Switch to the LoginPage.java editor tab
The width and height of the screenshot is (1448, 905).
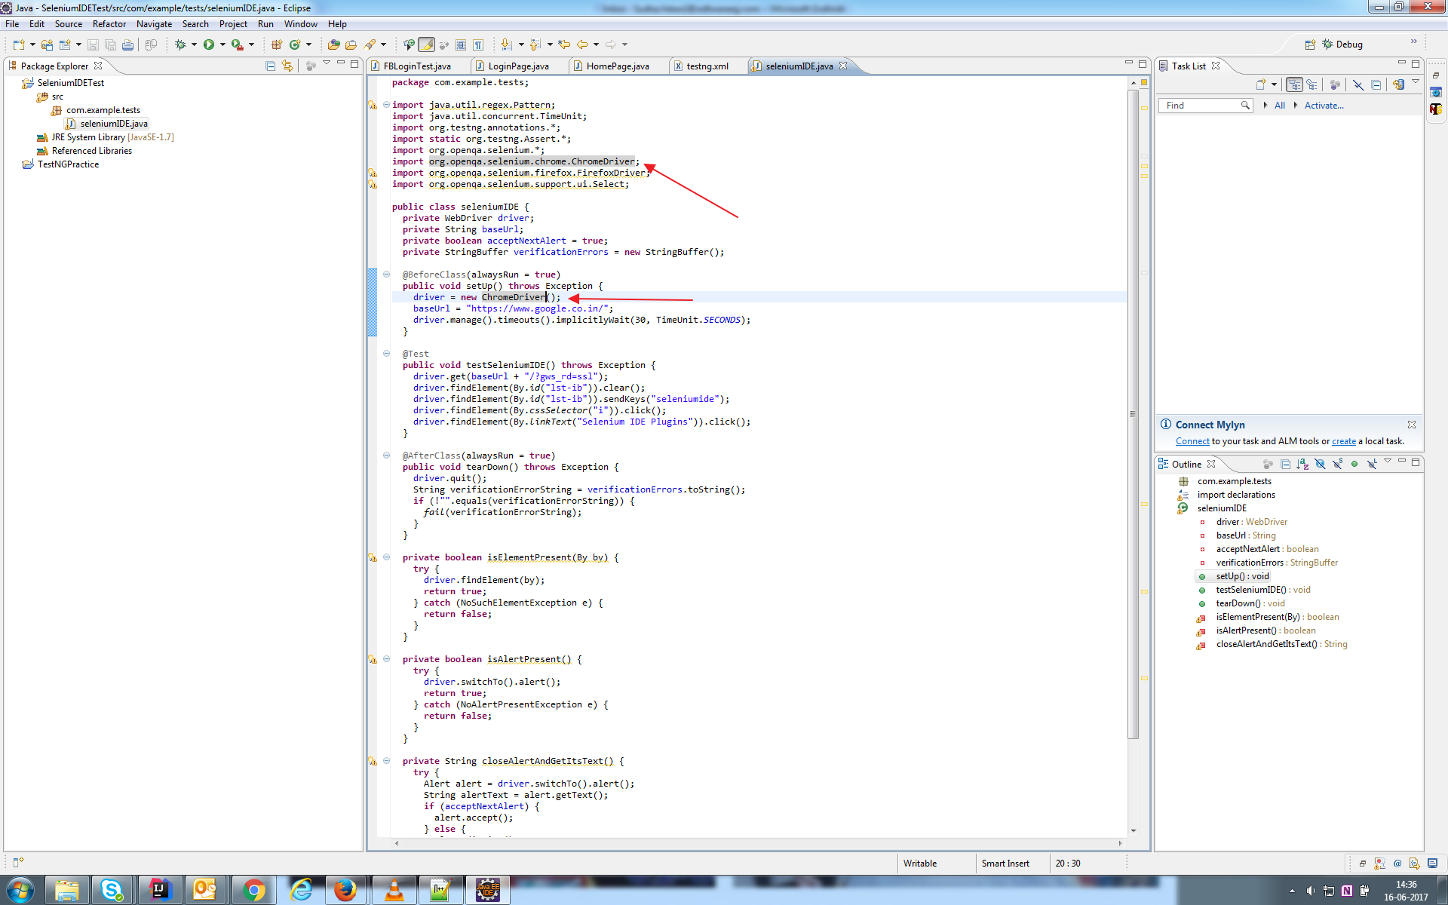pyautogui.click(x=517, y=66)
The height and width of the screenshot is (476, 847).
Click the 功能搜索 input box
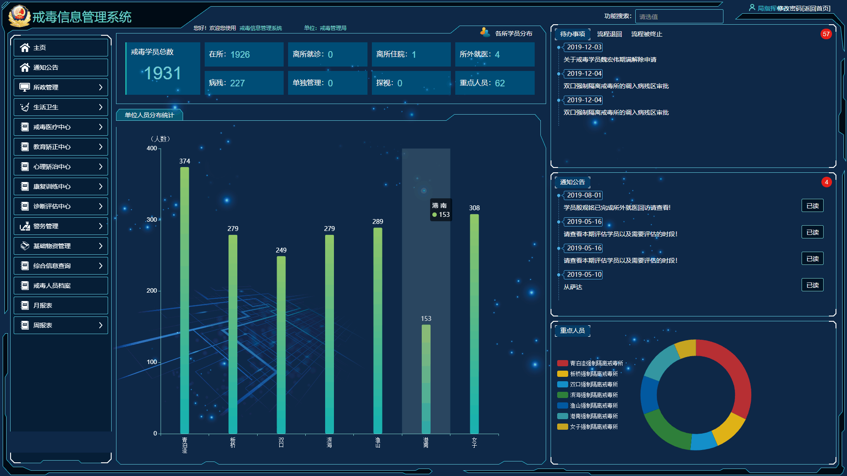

|---|

■ YOUR OBJECTIVE: Every line of the listing is to be repeated exactly, and the pictures are to be dropped.

■ RESPONSE TO THE EXERCISE:
Switch to the LoginPage.java editor tab
The width and height of the screenshot is (1448, 905).
pyautogui.click(x=517, y=66)
The height and width of the screenshot is (476, 847).
Click the 功能搜索 input box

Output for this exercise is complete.